I think it’s a good thing Apple has this process of checking for duplicates to identify bad actors in the App Store. This definitely serves developers, but their communication could have been better. They should have pointed out ways to verify my authenticity instead of the vague messages they sent me.

Update (2023-03-08): Rob Jonson:

Next level AppStore rejection.

2019, Apple refused my attempt to release MultiMonitorWallpaper 2 as a new app.

Today, a minor update to MultiMonitorWallpaper (live since 2012) was rejected “too much like other apps I released”.

They list ‘unused MMW2’ which was never released.

6 Comments RSS · Twitter · Mastodon

I cannot wait until closed app stores are regulated away.

I cannot understand how anyone justifies the risk of developing an app for Apple’s stores. After development, Apple can simply reject the app outright. Or approve it and then reject updates. The business risk is ridiculous. The fact that non-sandboxed apps cannot be in the Mac App Store is probably the best thing Apple ever did for my mental health developing Keyboard Maestro.

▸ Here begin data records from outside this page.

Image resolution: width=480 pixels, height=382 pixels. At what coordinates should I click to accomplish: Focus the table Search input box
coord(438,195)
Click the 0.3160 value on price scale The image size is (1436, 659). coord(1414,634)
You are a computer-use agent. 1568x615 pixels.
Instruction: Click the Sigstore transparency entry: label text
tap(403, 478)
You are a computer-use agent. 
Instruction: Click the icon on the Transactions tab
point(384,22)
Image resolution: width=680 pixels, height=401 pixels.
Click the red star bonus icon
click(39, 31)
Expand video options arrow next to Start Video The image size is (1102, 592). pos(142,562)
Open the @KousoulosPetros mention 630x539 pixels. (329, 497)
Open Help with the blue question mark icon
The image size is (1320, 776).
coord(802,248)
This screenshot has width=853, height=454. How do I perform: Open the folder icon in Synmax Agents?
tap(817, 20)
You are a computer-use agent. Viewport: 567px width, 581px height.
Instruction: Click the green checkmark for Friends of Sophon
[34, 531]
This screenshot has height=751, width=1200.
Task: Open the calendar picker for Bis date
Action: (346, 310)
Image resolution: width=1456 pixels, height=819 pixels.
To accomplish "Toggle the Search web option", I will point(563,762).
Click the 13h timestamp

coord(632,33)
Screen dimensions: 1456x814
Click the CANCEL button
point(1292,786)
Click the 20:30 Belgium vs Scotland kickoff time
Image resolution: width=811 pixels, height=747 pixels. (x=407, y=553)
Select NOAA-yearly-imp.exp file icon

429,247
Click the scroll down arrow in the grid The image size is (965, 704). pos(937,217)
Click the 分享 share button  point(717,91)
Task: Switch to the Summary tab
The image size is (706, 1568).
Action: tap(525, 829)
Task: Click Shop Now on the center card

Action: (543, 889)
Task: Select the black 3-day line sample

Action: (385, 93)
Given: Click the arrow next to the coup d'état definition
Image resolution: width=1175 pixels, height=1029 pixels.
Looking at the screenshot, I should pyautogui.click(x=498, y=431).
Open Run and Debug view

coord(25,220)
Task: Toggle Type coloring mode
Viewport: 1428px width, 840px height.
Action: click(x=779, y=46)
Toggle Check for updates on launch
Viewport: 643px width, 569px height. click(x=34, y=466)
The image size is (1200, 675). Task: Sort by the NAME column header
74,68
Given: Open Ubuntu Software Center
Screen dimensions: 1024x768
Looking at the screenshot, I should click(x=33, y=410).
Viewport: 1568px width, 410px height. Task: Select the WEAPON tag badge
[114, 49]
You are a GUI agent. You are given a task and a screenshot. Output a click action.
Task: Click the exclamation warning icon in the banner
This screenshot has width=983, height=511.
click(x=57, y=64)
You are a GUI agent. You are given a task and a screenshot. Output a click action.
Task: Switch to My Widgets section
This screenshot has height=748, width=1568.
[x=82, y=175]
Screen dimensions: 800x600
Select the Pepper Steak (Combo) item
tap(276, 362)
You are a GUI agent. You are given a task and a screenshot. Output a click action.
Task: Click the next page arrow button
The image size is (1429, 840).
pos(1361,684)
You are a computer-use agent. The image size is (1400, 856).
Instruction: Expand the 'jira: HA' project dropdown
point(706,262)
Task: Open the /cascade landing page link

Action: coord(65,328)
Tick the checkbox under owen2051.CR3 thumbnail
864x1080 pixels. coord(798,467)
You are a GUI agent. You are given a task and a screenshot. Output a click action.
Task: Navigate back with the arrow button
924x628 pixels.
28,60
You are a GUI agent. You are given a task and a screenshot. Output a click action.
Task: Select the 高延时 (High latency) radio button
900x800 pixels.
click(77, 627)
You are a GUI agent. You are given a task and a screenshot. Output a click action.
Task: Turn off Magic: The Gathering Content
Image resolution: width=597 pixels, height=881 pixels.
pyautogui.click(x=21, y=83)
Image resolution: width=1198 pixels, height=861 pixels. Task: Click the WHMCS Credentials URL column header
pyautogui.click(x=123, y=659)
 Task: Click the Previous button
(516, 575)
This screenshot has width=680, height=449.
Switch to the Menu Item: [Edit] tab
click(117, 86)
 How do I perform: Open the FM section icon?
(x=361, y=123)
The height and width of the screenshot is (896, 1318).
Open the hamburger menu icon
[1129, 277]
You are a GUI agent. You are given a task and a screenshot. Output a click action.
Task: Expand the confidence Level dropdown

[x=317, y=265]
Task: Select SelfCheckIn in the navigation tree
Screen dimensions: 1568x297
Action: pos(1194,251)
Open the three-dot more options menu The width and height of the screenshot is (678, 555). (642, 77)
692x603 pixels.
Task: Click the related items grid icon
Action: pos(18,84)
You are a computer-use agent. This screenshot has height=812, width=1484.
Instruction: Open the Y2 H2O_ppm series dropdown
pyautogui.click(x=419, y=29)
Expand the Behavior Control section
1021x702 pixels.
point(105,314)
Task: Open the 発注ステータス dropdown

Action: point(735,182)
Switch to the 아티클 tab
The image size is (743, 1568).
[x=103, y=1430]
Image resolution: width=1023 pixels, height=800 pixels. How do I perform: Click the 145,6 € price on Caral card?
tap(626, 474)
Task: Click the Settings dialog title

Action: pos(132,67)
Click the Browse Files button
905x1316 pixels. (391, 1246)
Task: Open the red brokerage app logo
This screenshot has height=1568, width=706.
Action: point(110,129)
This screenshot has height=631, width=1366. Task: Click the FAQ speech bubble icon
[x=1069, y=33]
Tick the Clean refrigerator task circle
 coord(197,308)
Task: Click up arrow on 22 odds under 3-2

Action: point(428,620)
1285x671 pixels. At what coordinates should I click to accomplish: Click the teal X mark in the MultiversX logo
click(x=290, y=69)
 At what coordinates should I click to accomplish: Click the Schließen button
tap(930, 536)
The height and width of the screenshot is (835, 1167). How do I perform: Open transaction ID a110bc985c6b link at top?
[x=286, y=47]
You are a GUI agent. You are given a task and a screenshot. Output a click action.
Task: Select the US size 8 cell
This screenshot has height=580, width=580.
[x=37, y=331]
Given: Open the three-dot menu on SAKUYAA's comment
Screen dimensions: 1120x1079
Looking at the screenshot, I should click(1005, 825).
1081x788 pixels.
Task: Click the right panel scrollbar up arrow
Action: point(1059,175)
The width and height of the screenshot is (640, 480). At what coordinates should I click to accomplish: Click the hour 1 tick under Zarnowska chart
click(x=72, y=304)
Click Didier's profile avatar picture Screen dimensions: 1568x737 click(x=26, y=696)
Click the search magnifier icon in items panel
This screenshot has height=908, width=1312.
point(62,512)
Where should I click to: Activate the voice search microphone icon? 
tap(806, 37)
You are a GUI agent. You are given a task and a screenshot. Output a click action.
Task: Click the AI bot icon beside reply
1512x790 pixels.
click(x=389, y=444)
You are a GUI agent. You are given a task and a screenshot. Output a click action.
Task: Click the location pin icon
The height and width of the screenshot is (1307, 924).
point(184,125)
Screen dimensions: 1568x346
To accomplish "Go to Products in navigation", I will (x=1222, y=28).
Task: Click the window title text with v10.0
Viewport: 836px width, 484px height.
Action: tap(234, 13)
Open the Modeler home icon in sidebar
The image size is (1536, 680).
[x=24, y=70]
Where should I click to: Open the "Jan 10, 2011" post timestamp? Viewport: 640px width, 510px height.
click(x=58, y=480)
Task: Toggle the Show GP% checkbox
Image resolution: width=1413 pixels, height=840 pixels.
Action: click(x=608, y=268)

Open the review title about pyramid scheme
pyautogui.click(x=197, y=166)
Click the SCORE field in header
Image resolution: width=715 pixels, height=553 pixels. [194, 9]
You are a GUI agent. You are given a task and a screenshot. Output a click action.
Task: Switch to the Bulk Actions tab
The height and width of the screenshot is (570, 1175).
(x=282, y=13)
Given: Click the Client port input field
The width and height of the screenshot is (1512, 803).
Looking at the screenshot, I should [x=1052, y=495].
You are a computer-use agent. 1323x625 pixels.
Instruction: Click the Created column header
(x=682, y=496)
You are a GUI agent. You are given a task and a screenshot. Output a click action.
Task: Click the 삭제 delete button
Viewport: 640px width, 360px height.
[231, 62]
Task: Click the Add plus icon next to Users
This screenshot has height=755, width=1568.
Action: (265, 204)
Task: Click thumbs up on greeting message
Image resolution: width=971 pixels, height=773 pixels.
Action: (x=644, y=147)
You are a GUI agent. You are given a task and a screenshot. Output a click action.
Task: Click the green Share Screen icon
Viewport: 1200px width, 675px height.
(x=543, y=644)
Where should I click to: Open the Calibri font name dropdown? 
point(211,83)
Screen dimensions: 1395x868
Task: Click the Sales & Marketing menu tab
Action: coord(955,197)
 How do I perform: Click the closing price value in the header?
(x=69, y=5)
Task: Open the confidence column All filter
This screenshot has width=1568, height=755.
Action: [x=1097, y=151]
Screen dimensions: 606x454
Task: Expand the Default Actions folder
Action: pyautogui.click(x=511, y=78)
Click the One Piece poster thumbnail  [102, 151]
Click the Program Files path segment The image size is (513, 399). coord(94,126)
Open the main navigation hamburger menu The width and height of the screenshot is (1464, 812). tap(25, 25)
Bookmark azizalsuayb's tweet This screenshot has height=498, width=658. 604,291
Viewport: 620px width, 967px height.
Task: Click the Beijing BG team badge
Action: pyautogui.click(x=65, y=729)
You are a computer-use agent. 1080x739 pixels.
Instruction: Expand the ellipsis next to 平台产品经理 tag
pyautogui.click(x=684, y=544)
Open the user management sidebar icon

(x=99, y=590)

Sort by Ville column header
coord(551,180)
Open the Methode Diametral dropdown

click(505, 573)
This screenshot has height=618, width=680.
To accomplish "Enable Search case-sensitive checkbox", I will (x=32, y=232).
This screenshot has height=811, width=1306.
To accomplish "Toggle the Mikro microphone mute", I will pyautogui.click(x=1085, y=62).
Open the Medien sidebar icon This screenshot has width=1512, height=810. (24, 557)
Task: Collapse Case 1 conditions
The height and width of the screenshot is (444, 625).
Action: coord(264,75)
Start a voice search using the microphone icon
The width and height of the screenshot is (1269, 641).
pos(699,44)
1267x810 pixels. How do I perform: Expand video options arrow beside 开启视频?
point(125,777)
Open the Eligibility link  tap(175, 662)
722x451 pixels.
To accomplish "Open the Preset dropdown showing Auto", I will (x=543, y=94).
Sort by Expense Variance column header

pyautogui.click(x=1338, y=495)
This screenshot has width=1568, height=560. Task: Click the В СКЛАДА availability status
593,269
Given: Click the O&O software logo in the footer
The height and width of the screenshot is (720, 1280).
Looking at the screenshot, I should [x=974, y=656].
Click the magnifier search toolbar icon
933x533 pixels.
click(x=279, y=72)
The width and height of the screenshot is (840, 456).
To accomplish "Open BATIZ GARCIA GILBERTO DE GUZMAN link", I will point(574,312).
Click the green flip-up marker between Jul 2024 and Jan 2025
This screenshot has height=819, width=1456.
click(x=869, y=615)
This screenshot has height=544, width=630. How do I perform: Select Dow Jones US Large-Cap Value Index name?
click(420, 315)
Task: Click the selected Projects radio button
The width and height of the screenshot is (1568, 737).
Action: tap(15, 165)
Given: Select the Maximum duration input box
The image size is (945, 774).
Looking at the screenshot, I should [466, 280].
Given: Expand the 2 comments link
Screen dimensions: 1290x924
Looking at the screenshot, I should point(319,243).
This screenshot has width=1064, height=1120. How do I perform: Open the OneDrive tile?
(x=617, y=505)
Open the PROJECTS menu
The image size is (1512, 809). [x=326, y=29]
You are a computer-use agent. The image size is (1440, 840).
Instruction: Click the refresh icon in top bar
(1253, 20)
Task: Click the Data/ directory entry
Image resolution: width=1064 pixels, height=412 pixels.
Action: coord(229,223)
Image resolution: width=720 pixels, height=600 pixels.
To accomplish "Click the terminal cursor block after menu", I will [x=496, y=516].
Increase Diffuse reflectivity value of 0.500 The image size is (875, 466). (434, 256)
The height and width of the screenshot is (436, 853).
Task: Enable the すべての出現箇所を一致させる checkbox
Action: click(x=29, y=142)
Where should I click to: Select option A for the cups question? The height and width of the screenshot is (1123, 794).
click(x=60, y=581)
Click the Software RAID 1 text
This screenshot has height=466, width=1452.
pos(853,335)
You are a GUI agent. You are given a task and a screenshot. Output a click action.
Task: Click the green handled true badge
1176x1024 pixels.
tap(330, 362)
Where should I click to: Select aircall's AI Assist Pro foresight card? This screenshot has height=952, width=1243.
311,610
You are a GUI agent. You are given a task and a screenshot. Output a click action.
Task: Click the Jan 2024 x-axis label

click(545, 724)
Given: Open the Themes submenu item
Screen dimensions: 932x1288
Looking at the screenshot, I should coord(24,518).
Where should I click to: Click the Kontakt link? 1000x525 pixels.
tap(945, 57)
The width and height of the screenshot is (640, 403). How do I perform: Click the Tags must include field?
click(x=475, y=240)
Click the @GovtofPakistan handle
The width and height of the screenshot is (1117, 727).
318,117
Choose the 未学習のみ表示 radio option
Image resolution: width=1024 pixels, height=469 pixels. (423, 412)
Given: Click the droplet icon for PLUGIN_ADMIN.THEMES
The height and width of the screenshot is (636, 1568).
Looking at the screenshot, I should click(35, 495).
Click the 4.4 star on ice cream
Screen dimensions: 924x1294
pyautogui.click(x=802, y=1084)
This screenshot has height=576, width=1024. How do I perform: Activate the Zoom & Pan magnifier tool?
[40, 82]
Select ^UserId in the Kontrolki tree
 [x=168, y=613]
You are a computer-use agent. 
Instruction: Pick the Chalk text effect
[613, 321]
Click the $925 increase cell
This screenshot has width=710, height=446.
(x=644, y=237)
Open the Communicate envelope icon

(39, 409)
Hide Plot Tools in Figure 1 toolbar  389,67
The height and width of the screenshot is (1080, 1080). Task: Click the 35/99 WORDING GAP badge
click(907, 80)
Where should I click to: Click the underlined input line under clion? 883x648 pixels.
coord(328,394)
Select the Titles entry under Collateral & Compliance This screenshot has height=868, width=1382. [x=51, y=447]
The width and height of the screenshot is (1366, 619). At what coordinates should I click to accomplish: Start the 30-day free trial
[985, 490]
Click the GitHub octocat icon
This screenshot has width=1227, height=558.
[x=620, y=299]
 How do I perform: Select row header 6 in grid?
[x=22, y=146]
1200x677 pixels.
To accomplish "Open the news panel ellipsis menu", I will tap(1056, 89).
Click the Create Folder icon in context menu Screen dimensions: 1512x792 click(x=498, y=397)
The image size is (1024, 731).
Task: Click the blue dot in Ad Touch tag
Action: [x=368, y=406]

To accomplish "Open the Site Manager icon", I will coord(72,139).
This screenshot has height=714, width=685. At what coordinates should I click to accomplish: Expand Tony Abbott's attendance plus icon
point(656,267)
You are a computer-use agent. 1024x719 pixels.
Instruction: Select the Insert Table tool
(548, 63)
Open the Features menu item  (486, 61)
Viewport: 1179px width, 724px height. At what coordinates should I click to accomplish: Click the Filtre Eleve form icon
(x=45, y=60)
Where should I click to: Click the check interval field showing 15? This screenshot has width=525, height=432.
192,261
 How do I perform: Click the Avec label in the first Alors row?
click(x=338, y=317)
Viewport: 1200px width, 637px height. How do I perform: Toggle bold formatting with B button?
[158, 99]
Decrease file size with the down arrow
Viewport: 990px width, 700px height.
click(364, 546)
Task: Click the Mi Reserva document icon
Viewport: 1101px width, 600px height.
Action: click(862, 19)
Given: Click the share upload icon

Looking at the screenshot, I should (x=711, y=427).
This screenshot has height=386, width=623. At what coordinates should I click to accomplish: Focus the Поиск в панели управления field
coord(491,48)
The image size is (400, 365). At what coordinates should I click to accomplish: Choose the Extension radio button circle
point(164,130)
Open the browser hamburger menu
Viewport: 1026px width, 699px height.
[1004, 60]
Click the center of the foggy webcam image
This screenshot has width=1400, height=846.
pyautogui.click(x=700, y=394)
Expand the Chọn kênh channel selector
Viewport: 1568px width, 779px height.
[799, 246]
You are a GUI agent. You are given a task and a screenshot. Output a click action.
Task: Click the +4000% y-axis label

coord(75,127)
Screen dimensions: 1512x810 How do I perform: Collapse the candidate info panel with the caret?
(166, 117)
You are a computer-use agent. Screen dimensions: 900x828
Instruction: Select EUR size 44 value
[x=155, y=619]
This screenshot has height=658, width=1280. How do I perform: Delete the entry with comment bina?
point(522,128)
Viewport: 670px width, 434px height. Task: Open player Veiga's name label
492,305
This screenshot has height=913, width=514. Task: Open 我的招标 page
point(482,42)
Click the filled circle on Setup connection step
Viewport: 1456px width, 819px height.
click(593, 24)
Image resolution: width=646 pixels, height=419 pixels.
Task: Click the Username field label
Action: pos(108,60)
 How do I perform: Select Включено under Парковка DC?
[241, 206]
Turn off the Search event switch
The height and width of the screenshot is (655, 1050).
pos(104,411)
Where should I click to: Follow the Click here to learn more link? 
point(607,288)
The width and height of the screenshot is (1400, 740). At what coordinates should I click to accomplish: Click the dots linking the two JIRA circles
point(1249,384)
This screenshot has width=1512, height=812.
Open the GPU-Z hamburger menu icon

Thank you for your reply. Just as we would not share information from your Apple Developer Program account with another developer, we do not share the details of apps submitted under other Apple Developer Program accounts.

Wait, what? This is not HIPAA information we're talking about here.

Schiller’s App Store leadership (am I misremembering that?) started strong, but hasn’t kept pace. Not sure about the Google conspiracy theory, and on some level protecting apps from clones is certainly a good thing, but that the situation is bad enough someone could non-ironically float that Google-plant theory shows what kind of morass the Store remains.

Update from Lucas (https://post.lurk.org/@lucas/109945115261748117): the day after Pagi was accepted in the App Store.

The 'unfair rejection - make noise and raise awareness - app is approved' process worked once again. But what a joke App Review is.

If someone stole his publicly shared code and submitted it, then I think the rejection was the right move.

Just as resorting good version, and removing the stolen one is the right move.

In this case the one possible shit move is that it seems like you still have to make a ruckus in public to get things done

chris brandow

fwiw, it looks like the Pagi case has one of the better resolutions I've seen for these kinds of cases. Doesn't excuse the initial opacity, however.